The problem with cancer is that the cancer cells are not really foreign invaders. So our immune system just passes these treacherous cells by.   So, we need to figure out how to “smarten up” our immune system.

One idea- clearly out of the box thinking- has been undertaken by a slew of very smart Korean scientists and by doctors in Germany and the US.  The Korean group is headed by Drs. JH Rhee and JJ Min of Chonnam National University (Jeonnam).   Along with Drs.  JH Zheng, VH Nguyen, SN Jiang, W Tan, SH Hong, MG Shin, IJ Chung, Y Hong, HS Bom, HE Choy, SE Lee (all from various Chonnam departments) and Dr SH Park (Korean Institute of Bioscience and Biotechnology), they’ve  published their creative concept in Science Translational Medicine.

Their article, Two-step enhanced cancer immunotherapy with engineered Salmonella typhimurium secreting heterologous flagellin, provides the basic idea.  (You do recall that Salmonella are associated with food poisoning in humans, right?) The researchers have modified the Salmonella bacteria to trigger an immune response in other cells.  Now, we must recognize that this concept has only been tested in mice (and the researchers used human cancer cells in the mice, to boot).

It is the lipopolysaccharide deletion mutants that were chosen, because they possess the best tumor specificity- and the least pathogenicity. But, the microbes still needed to be modified to amplify their antitumor effects; this was done by adding an inducible arabinose promoter.

Way back in 2006, the Korean group began their search for a new cancer treatment.  Coincidentally, they were also hoping to find a way to protect (local) shellfish against Vibrio vulnifucus   That latter research provided them the serendipitous link they needed for the former.  They observed that the flagellum of the Vibrio microbe, used to let the microbe swim (via the whiplike motion of the flagellum) effected a strong response from immune cells  The researchers decided to “morph” the tail onto the (relatively) harmless  Salmonella typhimurium  and then they also  weaponized that tail so it would secrete a protein,  FlaB (to induce immune response).

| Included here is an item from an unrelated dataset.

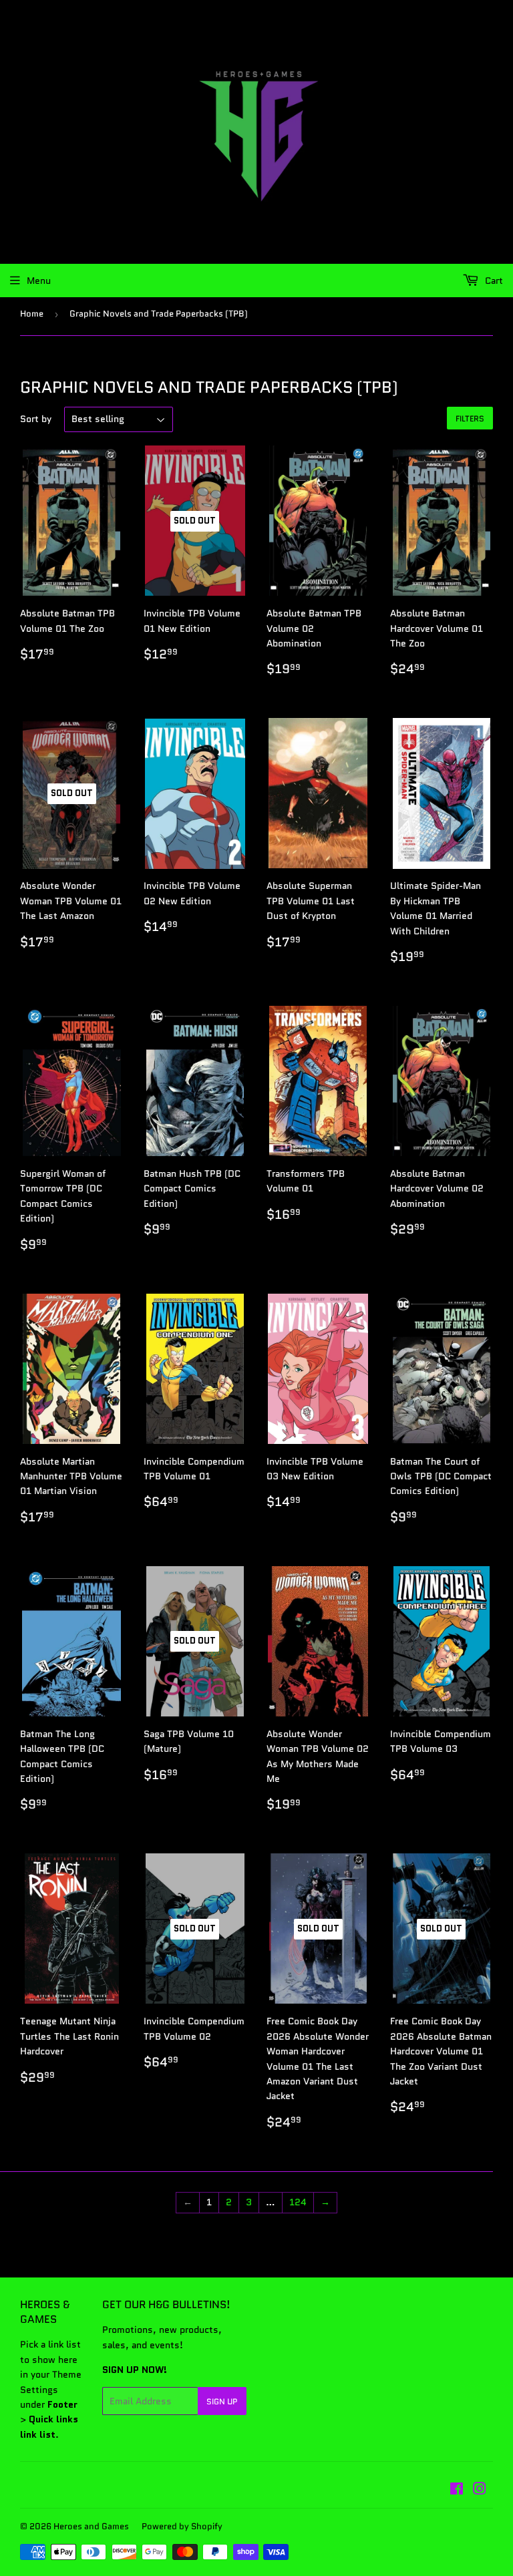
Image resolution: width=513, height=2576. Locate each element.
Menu (39, 280)
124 (298, 2202)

The Salmonella microbe was chosen because, as a facultative anaerobe [it grows with or without oxygen], it is able to colonize solid tumors (these tumors leave necrotic, oxygen depleted tissue nearby to the tumors) AND to effect an intrinsic antitumor effect.  When the microbe is injected and colonizes the tumors, local macrophages (part of the immune response system) convert from an immunosuppressive (reduce the immune response) to a pro-inflammatory (active foreign body attacker) phenotype.

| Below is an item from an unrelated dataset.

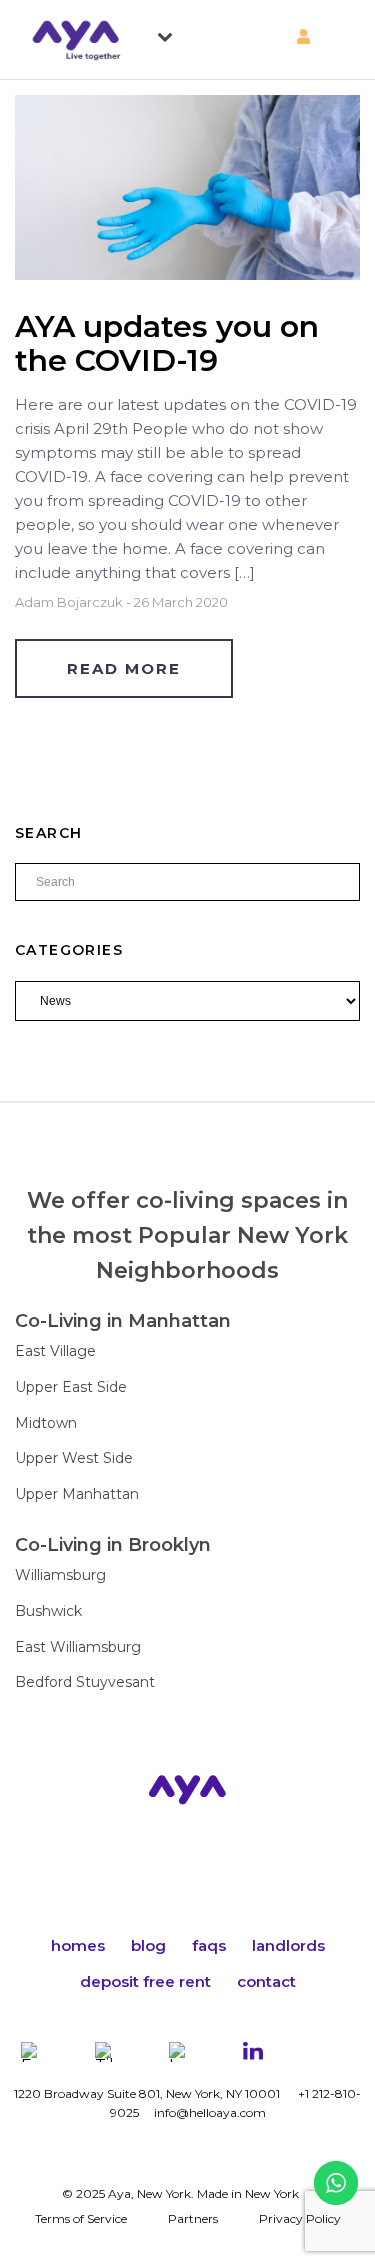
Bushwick (48, 1611)
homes (78, 1945)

Injecting the microbe into 20 mice infected with human colon cancer cells, the researchers found that the mice no longer retained the microbes in the lungs, livers, and spleen after 3 days.  But, within their cancerous colon tissue, the microbes were flourishing.  117 days later (day 120), more than half (11) of the mice had no detectable cancer cells.  (The mice were also healthy.)  Mice injected with the Salmonella  that did not secrete FlaB died of their cancers.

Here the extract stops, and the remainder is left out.